Sartori sighed. “Which means we need more survey ships. More Misfits.”
“That’s my take, Mister President,” Morgan agreed.
“That’s going to be expensive. The whole point of the Coltainers was that they were meant to be cheap…” Sartori pulled a face at his own words. “…Which means we got what we paid for. Can we even afford more colonies?”
“A colony is an investment, sir,” Morgan said. “We pay a lot up front, and get a lot more several years down the line.”
Sartori nodded and looked out the window. “Well, you know what they say about old men and date trees…”
“…Not sure I do actually,” Morgan replied.

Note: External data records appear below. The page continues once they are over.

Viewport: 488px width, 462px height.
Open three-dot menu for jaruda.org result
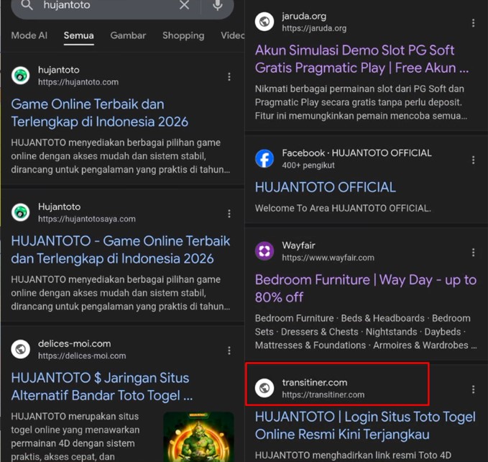[x=473, y=23]
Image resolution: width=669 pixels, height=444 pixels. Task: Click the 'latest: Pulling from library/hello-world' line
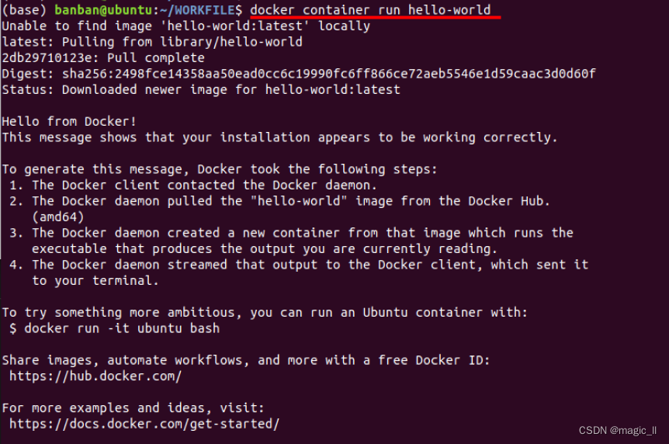(x=152, y=42)
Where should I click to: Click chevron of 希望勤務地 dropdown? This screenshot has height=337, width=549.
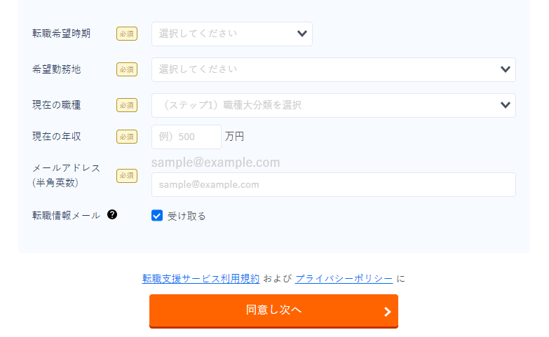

“Ah, it’s some old thing. Date trees take a generation to bear fruit, so when a young man saw an old man planting dates, he asked ‘Grandfather, why are you planting trees whose fruit you will never eat?’”
“Oh, I see.”
“To which the old man replied ‘Buzz off kid, it’s my garden and I’ll plant whatever the hell I like,’” Sartori added with a grin. Morgan issued a gratifying chuckle, and he sat back to think. “Still… Sooner or later, the repo man cometh. We can’t keep paying up front forever.”
“All due respect, but I’m not here to advise you about the national debt or the deficit or whatever.”
“Hmm.” Sartori nodded.
Morgan gave him a second to think, then decided to venture an opinion. “From what I can see though, sir, it seems like a United States with a big debt to pay off is better than no United States at all.”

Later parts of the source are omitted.